Sunday, February 2, 2025

We Finally Put Up a WAF

Someone sent an awful lot of requests at a system for long enough that management noticed the issue. Working with the responsible admin, I ended up proposing AWS WAF “to see what would happen.”

What happened: WAF blocked 10,000 requests per minute, and someone got the message.  This released the pressure on the DynamoDB table behind the system, allowing it to jump straight from max to min capacity (1/16th) after fifteen minutes.

It seems some automated vulnerability scanner had gotten into an infinite loop.  There were a lot of repeated URLs in the access logs, like it wasn’t clearing pages from its queue if they got an OK response but unexpected data.  The reason “everything” returns OK is because an unknown URL (outside of a specific static-content prefix) returns a page with the React app root, and lets JavaScript worry about rendering whatever should be there.

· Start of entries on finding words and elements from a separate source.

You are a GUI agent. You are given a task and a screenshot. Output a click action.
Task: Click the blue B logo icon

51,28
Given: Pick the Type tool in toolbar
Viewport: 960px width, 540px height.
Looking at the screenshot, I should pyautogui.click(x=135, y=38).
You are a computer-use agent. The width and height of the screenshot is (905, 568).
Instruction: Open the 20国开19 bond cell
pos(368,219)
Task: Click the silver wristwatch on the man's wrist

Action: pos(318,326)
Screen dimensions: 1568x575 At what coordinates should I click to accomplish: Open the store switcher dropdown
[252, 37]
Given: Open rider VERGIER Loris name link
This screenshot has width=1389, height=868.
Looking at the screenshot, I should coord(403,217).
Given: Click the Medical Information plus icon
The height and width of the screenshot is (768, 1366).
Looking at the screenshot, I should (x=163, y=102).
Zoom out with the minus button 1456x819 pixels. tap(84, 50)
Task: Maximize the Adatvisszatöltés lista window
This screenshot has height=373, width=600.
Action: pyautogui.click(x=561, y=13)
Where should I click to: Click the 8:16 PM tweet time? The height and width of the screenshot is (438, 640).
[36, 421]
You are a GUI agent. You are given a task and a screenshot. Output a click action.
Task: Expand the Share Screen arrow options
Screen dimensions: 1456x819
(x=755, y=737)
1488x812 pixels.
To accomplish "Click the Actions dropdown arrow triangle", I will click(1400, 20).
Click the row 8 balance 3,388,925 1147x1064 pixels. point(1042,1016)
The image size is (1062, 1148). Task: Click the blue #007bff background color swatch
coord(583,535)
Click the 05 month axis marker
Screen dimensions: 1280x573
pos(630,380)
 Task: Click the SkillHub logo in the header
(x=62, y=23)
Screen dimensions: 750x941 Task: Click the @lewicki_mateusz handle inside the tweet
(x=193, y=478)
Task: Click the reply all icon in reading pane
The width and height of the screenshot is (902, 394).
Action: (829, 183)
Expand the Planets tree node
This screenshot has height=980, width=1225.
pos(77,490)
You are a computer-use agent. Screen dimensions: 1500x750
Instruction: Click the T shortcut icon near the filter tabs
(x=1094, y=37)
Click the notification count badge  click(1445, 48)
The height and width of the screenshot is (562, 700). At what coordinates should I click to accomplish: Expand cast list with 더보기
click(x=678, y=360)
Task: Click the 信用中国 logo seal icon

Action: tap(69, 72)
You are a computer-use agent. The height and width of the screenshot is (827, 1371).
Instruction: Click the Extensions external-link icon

I went ahead and put the same WAF on my systems, promptly breaking them.  Meanwhile, our automated testing provider started reporting failures, with every request from the original system returning Forbidden.

The testing platform… is a bot.  I had to write them an exception.

Turning my attention back to my systems, I put together a second WAF so I could have different policies.  My system includes an API or two, so I needed to allow HTTP Libraries and non-browsers. I linked in the exception for the testing platform as well.  Things went much more smoothly after that.

I know that the WAF is fundamentally “enumerating badness,” but it is clearly better than zero filtering.  It is also much less effort and risk, which is why this sort of thing persists.